Welcome Back, O' Sleeping Dreamer

Well hello! It's been a long time. Hope you are doing well! It's been a long time since I've written anything, but I wanted to get back to writing. So what have I been up to these past few years?

Departed from Ember and Dove Into React

In 2018 I took a role at a company called LifeOmic which was my first dive into using React. I was there for almost 4 years, which is the longest I've stayed at any one company. It was overall a really great learning experience for me. I was convinced I'd only use Ember for a long time in my career, but I had some great friends working at LifeOmic and they thought I could bring a lot to the table by joining LifeOmic. Working in React was quite nice and a good change of pace. Like all programming languages, libraries, frameworks, etc. I definitely have some complaints, but overall I enjoyed my time using it.

Built a Design System

While I was at LifeOmic, I built our design system called Chroma with a good friend, Doryan Algarra. I initially built it in private, on our private Bitbucket (and eventually GitHub) to iron out some kinks, but eventually took it public on GitHub. You can find it today still on GitHub!. Chroma was used across all of the LifeOmic products to help designers and developers build web products quickly, with consistent UX. We focused on all the things you'd expect from a design system - consistent UI/UX, a11y standards, etc. I was really proud with it by the time I left, and was happy to see how great the adoption was. I learned a lot by taking a design system public - moreso less about code, but more how to convince people design systems are a good idea, how to get buy-in from upper management, etc. - I may write about this!

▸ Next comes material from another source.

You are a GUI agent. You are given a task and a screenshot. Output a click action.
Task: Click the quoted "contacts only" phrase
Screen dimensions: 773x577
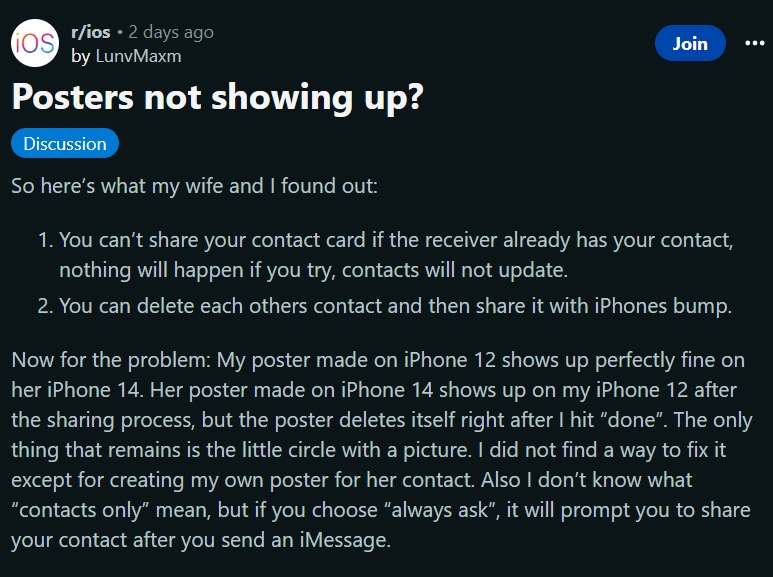80,510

You can find out more here!

Built an Icon Set

If you have a design system, why not build your own icon set as well? That's exactly what we did. I built Chromicons with Doryan which is our take on a custom icon set. Doryan is an excellent artist and someone I really admire. One day we were reviewing something with Chroma and we started talking - "what if instead of using feather icons, we just build our own?". That question took off like a rocket and we ran with it to build Chromicons.

One of the things I was proud of building was the process for adding icons. The icons were made in Figma. You'd export them to an SVG file and put them in the lined directory. After that, React components would get generated automatically via SVGR:

"generate:react-components": "svgr --template svg-template.js src/raw/lined --out-dir src/build/react/lined --typescript",

Essentially you point SVGR to a JS template to use to convert the SVG file to a component, tell it the directory of your icons, and then tell it where to output the React components. For the template, we are setting the viewbox, adding a data- attribute for testing, and setting the aria-hidden attribute to true as these are things we wanted all icons to have.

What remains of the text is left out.